◆ Problem description
The expected output is a copy of every line in the records with the string "each".

--- Data Enclosed Below ---

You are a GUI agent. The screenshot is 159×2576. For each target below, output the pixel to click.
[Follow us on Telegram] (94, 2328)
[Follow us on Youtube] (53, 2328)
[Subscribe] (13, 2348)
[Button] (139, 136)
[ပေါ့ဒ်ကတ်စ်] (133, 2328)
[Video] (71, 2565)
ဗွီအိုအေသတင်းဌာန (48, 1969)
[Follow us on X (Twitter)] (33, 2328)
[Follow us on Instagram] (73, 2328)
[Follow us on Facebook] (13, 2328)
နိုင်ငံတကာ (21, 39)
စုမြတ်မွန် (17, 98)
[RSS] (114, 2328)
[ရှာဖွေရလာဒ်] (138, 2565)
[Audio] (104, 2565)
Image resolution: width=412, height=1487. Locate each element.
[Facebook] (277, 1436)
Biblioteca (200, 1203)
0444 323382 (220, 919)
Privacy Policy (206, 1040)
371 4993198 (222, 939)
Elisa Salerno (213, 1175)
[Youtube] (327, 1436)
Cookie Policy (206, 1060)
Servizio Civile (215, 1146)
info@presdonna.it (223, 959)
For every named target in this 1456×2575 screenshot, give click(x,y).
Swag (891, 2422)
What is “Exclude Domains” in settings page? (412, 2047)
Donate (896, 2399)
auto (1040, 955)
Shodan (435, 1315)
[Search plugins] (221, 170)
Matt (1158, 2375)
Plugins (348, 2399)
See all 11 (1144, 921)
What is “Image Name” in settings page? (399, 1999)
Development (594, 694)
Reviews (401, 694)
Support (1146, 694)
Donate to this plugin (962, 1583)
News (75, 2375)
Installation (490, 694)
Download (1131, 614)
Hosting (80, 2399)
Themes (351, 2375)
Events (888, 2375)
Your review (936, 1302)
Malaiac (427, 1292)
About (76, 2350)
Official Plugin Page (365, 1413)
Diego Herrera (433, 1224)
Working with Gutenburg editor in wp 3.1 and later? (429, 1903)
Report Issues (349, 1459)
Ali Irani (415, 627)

--- End of Enclosed Data ---

◆ Solution
You are a GUI agent. The screenshot is 159×2576. For each target below, output the pixel to click.
Image resolution: width=412, height=1487. Locate each element.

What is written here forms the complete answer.